Z Warmii i Mazur odlatują pierwsze bociany
Pierwsze bociany zaczęły swoją wędrówkę do ciepłych krajów. Kończą się tak zwane bocianie sejmiki.
Ptaki spotykają się na zaoranych polach i skoszonych łąkach, żerują i szykują się do odlotu. Można to obserwować także na Warmii i Mazurach.

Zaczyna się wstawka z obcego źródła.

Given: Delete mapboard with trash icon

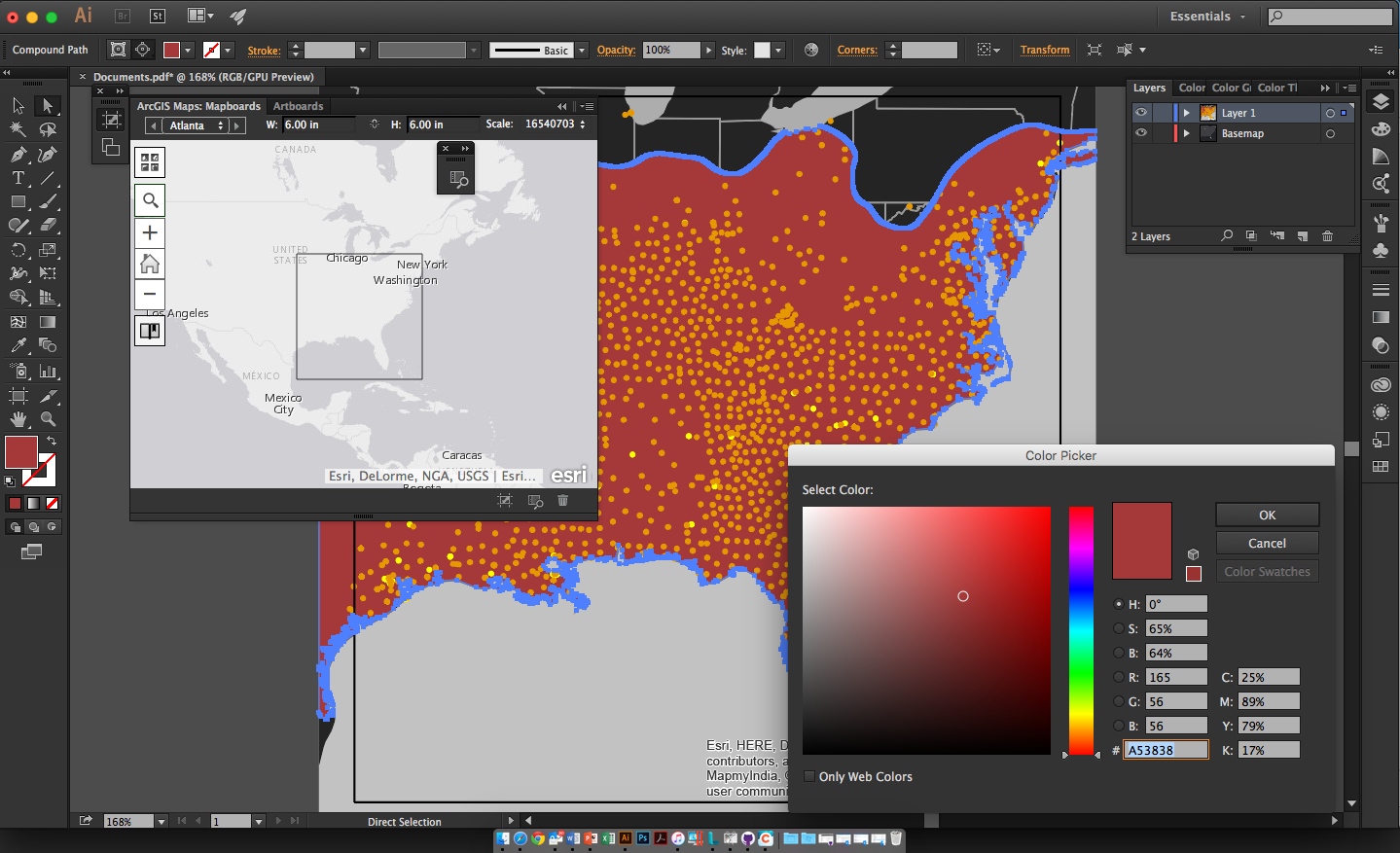Looking at the screenshot, I should (x=562, y=500).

Migracja ma swoje specyficzne zasady.
Bociany migrują lotem pasywnym, czyli nie machają za bardzo skrzydłami, starają się oszczędzać energię. Wykorzystują do tego tzw. prądy wstępujące ciepłego powietrza, które tworzą się, gdy aura temu sprzyja – świeci słońce i jest ciepło. Bociany wznoszą się na duże wysokości, a następnie lotem ślizgowym pokonują kilkanaście, a czasem kilkadziesiąt kilometrów praktycznie bez ruchu skrzydeł
– wyjaśnił Sebastian Menderski z Polskiego Towarzystwa Ochrony Ptaków.
Bociany lecą na ze średnią prędkością 50-70 kilometrów na godzinę. Dziennie pokonują nawet do 200 kilometrów. Jak dodał Sebastian Menderski, bociany wyleciały około tygodnia wcześniej niż zazwyczaj.

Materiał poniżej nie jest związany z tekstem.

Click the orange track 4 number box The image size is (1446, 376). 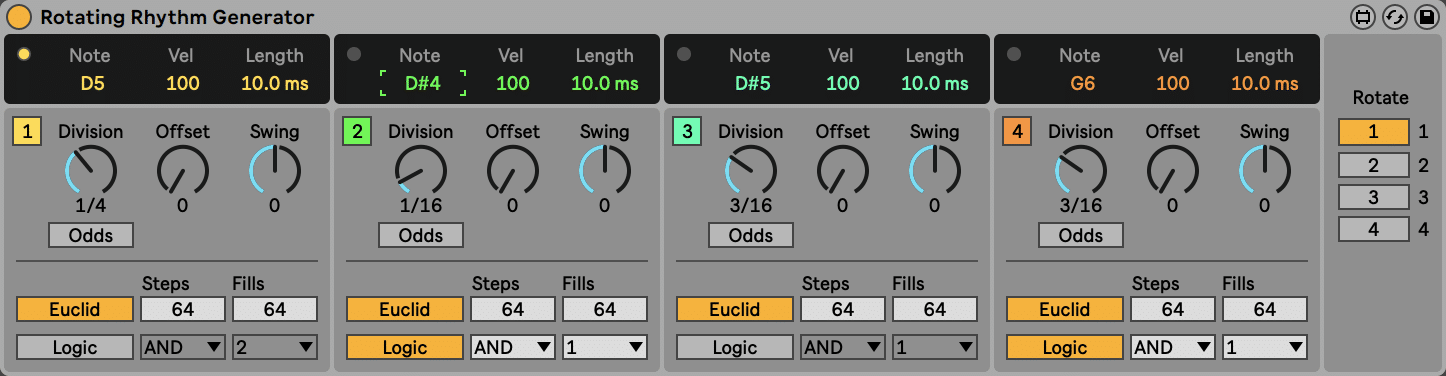click(x=1017, y=131)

Od wielu obserwujemy, że ptaki przylatują wcześniej, wcześniej zaczynają gniazdowanie i wcześniej też odlatują wykorzystując dobrą pogodę
– powiedział.
Dodajmy, że zakończyło się ogólnopolskie liczenie bocianów. Ta akcja prowadzona jest raz na 10 lat. Do Polskiego Towarzystwa Ochrony Ptaków spływają dane, ich opracowanie zajmie kilka tygodni. Według danych z poprzedniego spisu, w Polsce żyło 45 tysięcy bocianów.